Starting at the line with "Task: Click the", copy each line through the last one below exactly as written, without any pictures.

-------- Dataset content

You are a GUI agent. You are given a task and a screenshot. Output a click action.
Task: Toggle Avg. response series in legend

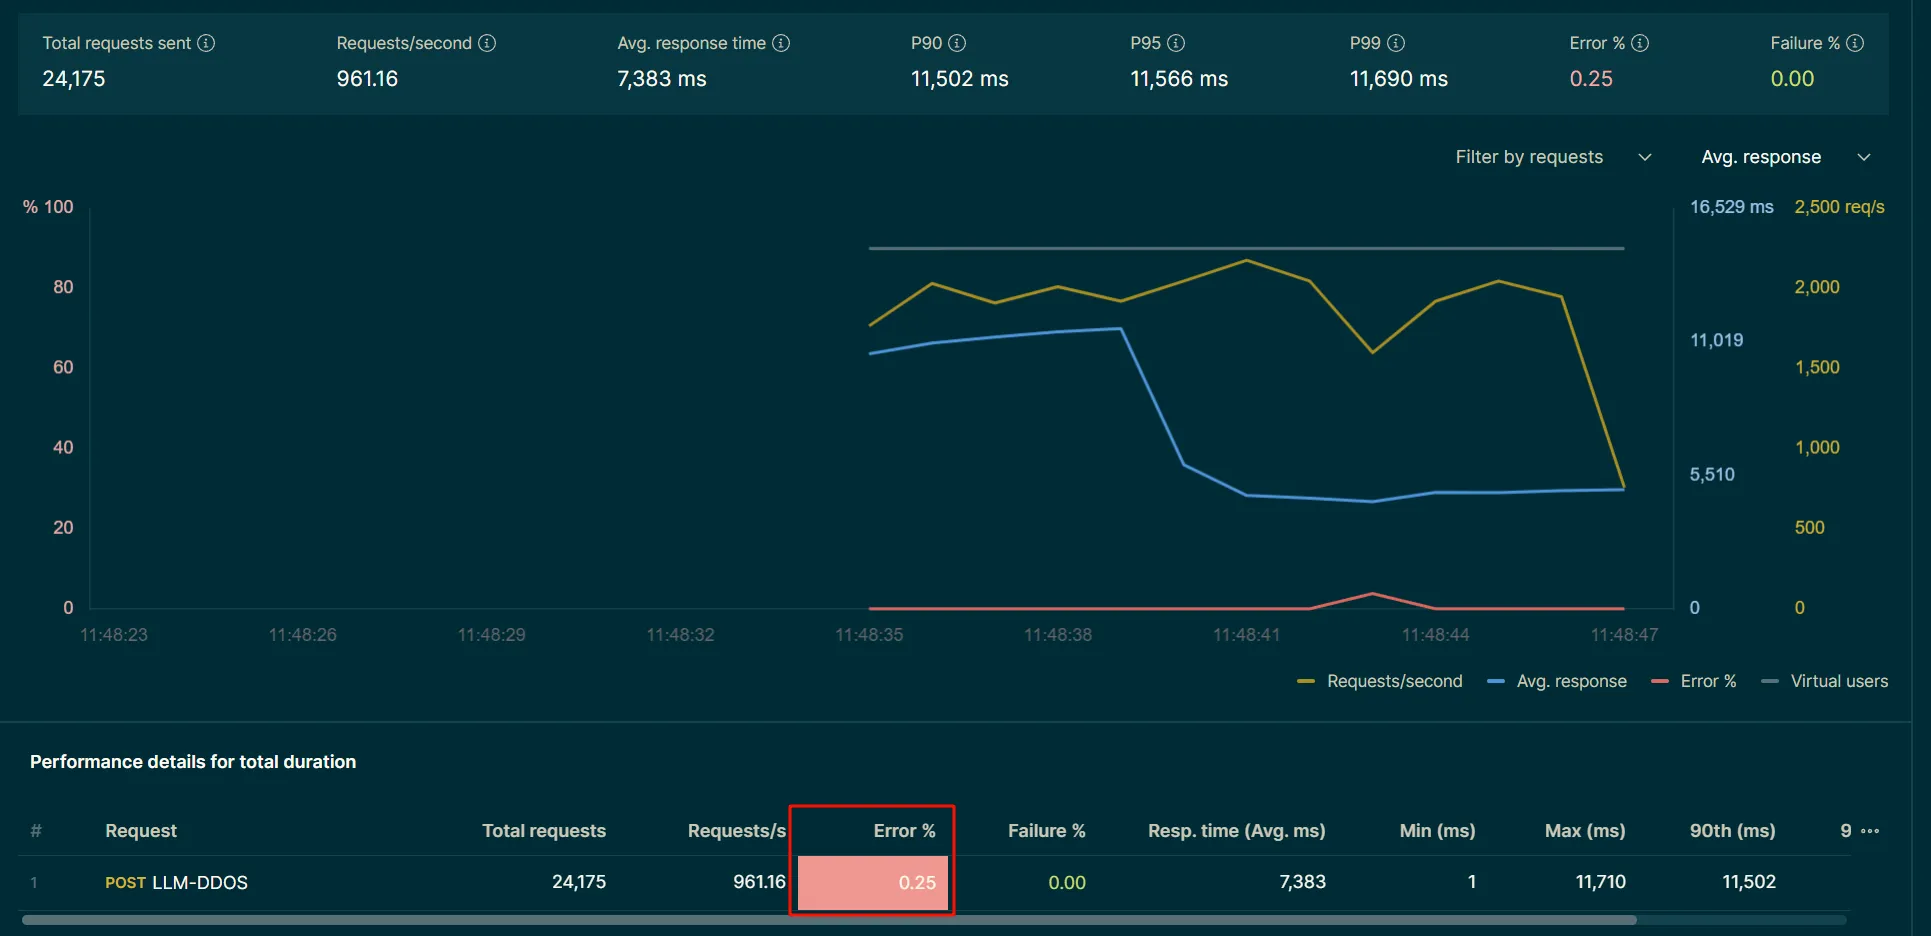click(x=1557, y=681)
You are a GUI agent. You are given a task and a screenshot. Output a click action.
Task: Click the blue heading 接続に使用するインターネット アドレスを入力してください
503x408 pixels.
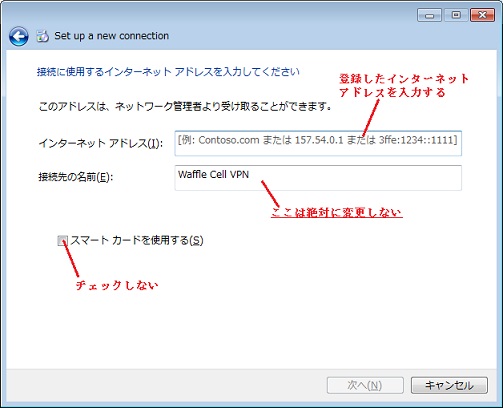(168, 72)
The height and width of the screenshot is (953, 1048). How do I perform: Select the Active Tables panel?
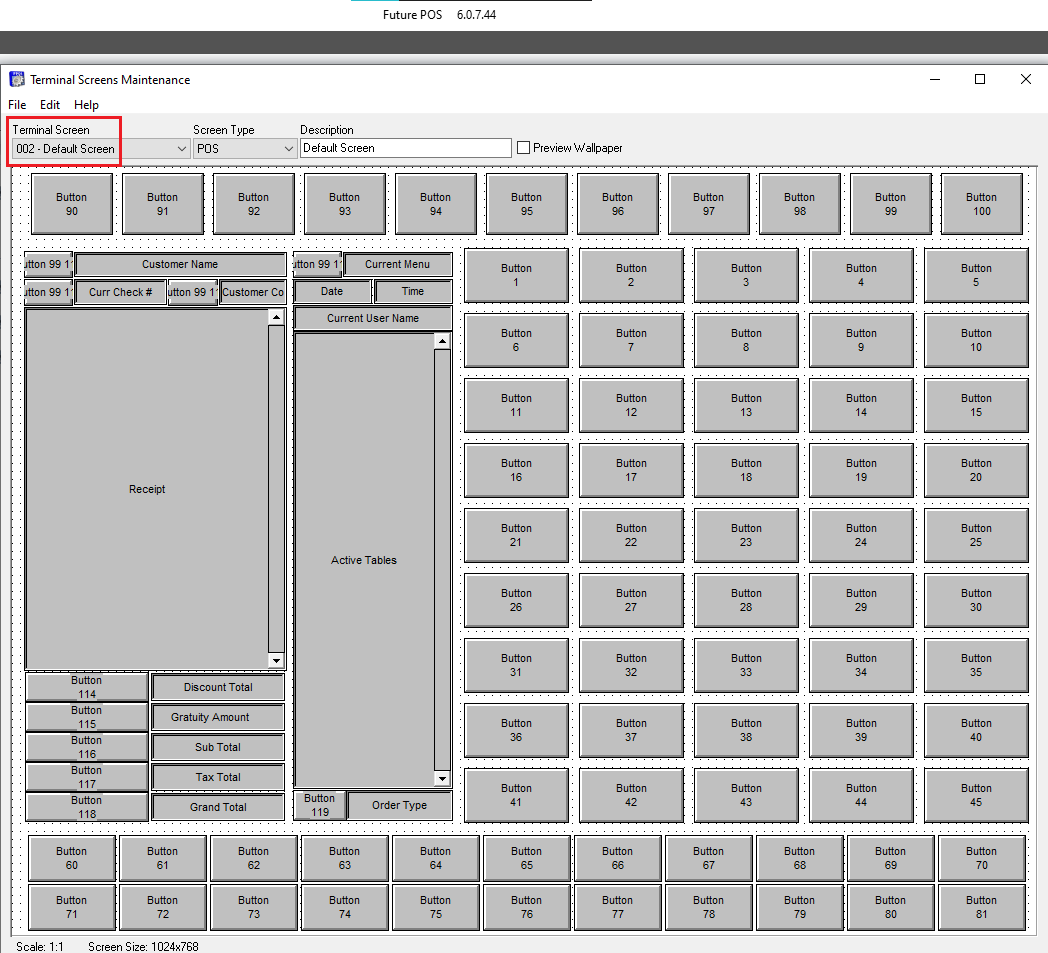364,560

----------------

Answer area:
Task: Click the blue heading 接続に使用するインターネット アドレスを入力してください
503x408 pixels.
(168, 72)
The height and width of the screenshot is (953, 1048). How do I perform: Select the Active Tables panel?
364,560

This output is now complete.